O orçamento de 2025 destinou R$ 50 bilhões em emendas, valor semelhante ao previsto para 2026. Essas verbas têm sido alvo de investigações por falta de rastreabilidade e suspeitas de desvios, em especial nas chamadas “emendas Pix”, modalidade de transferência direta a municípios sem critérios técnicos claros.
Para o diretor do MCCE, Luciano Santos, a PEC tem como pano de fundo justamente a pressão sobre parlamentares investigados por irregularidades. Segundo ele, o objetivo principal é blindar políticos diante das investigações sobre emendas, retirando do Judiciário o poder de autorizar processos contra congressistas.
Juristas e analistas políticos alertam que, caso a PEC da Blindagem seja aprovada no Senado e incorporada à Constituição, assembleias legislativas estaduais podem tentar adotar mecanismos semelhantes para proteger deputados estaduais de investigações.
Embora a proposta em análise no Congresso se restrinja a parlamentares federais, o receio é de que a aprovação sirva como precedente para a reprodução do modelo em nível estadual, ampliando o alcance da impunidade e dificultando a fiscalização do uso de recursos públicos em diferentes esferas.
A proposta é considerada “reprovável e inconstitucional” por juristas como Marco Aurélio de Carvalho, do grupo Prerrogativas, e por entidades como o Instituto Não Aceito Corrupção.

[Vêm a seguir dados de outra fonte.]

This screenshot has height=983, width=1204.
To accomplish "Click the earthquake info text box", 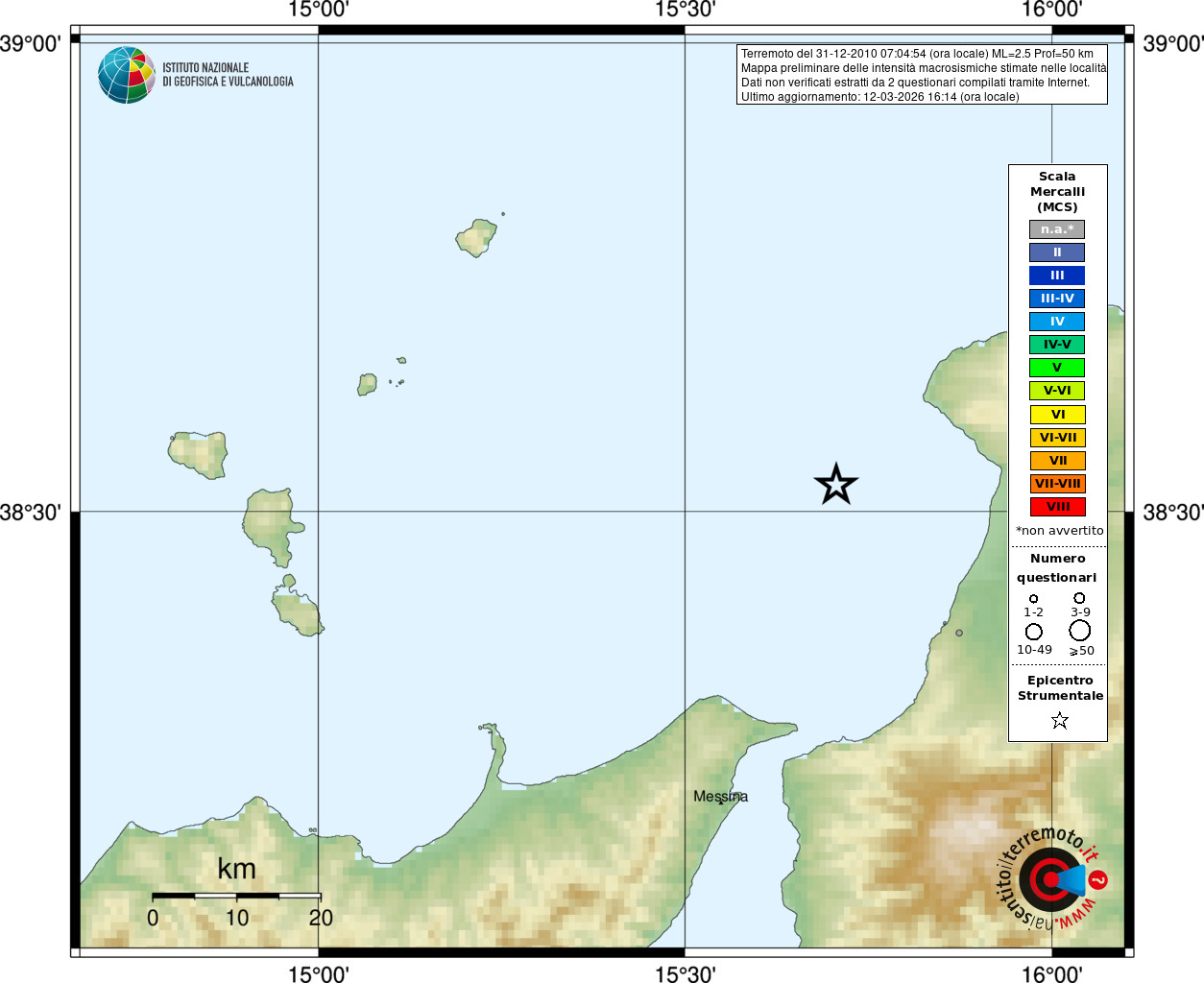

Para eles, a PEC cria uma “casta de intocáveis” e fere diretamente o princípio da isonomia previsto na Constituição.
A Transparência Internacional lembrou que, entre 1998 e 2001, período em que vigorou regra semelhante, o Congresso barrou 253 pedidos de investigação contra parlamentares, autorizando apenas um.

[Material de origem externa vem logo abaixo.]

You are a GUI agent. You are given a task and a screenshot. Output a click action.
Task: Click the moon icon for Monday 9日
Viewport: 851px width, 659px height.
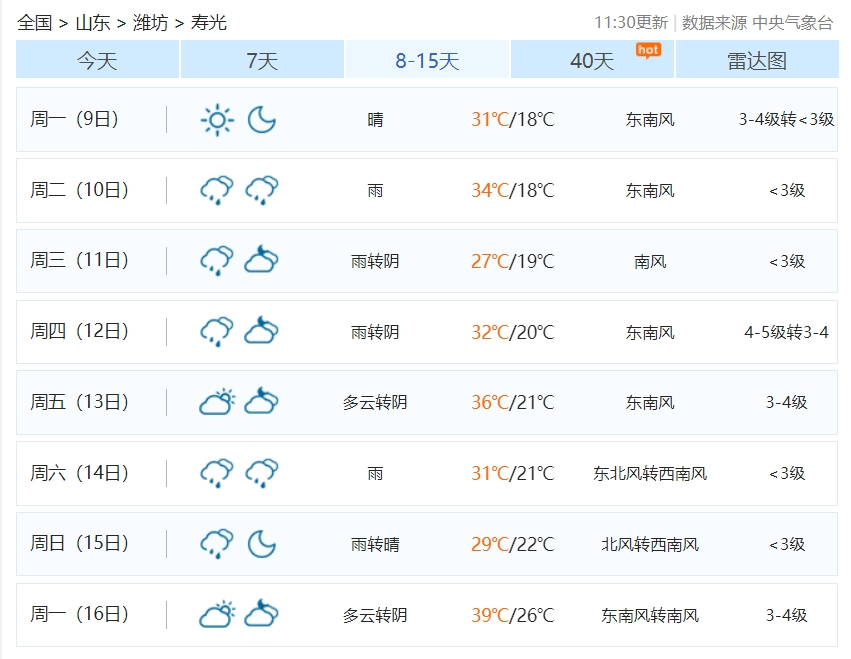[262, 120]
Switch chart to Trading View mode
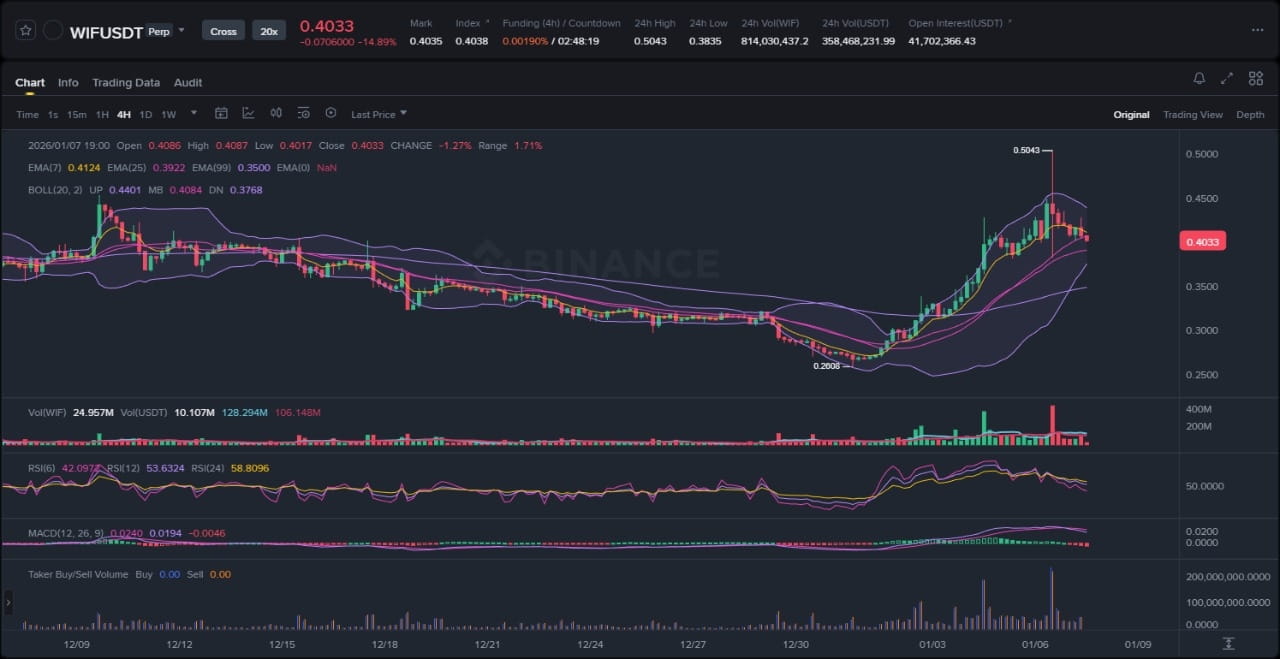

No Senado, onde a proposta precisa de 49 votos favoráveis para ser aprovada, a tramitação deve enfrentar resistências. O presidente da Comissão de Constituição e Justiça (CCJ), senador Otto Alencar (PSD-BA), já declarou ser contra a PEC, afirmando que a medida afronta o princípio da igualdade perante a lei e a confiança da população nas instituições democráticas.

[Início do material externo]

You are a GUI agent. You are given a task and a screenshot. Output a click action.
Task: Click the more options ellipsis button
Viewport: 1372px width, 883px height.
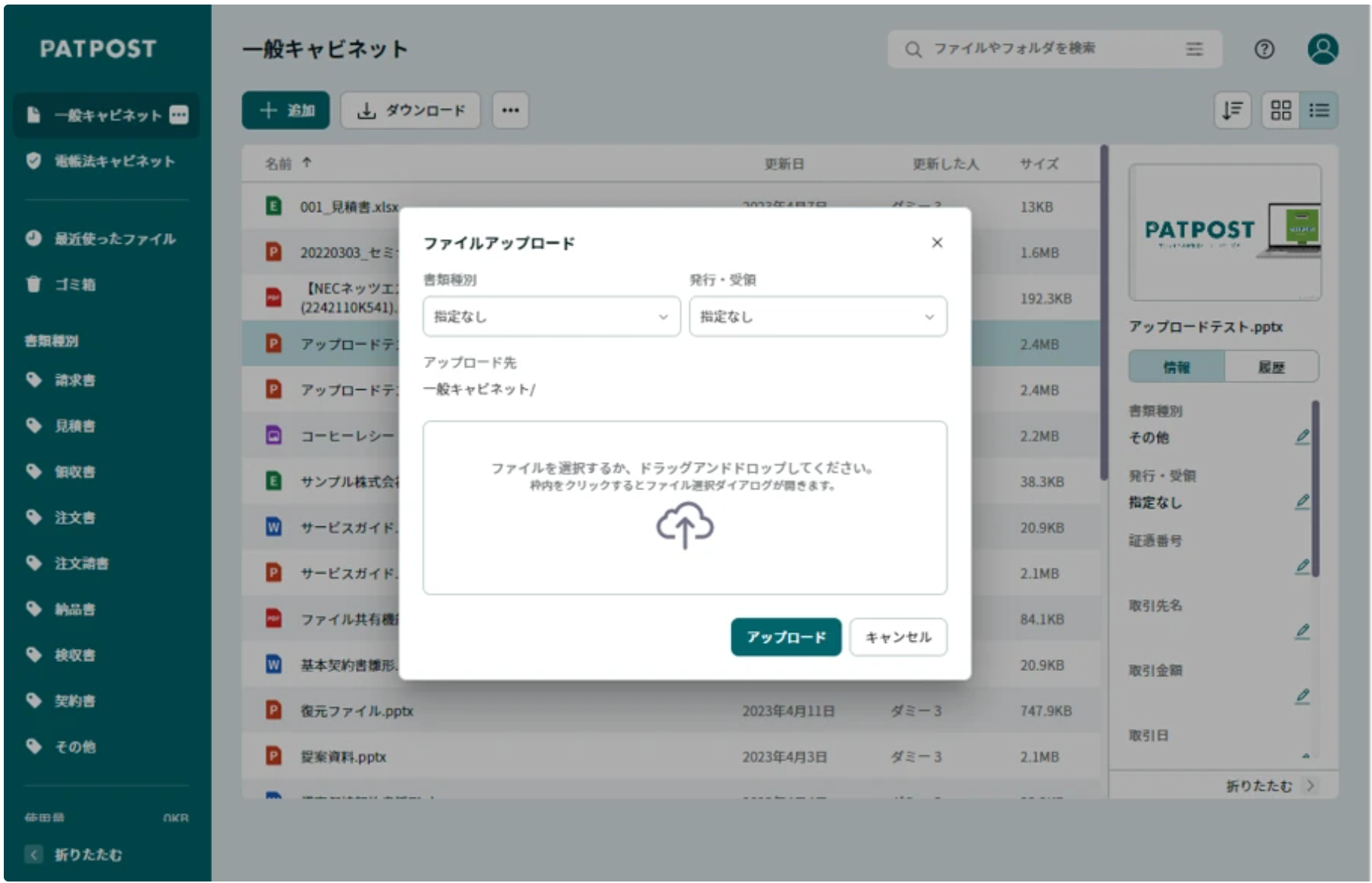coord(510,111)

Além de aprofundar a desconfiança da sociedade sobre a classe política, a PEC reacende a disputa entre Congresso e Supremo Tribunal Federal (STF), que nos últimos anos tem atuado em investigações de emendas e bloqueado repasses bilionários suspeitos. Só em 2024, foram suspensos R$ 4,2 bilhões em emendas.
Na avaliação de juristas, a proposta representa uma tentativa de enfraquecer o Judiciário e consolidar a autodefesa do Parlamento. Eles apontam que muitos parlamentares estão envolvidos em ações suspeitas relacionadas ao pagamento de emendas, o que reforça a tendência de autoproteção mútua.
Se confirmada no Senado, a PEC da Blindagem não apenas limitará investigações criminais contra deputados e senadores, como também poderá abrir caminho para que assembleias estaduais sigam a mesma lógica, blindando seus próprios membros.
Na prática, isso significaria um sistema político mais fechado e resistente ao controle social, ampliando o risco de desvios e enfraquecendo mecanismos de combate à corrupção em todo o país.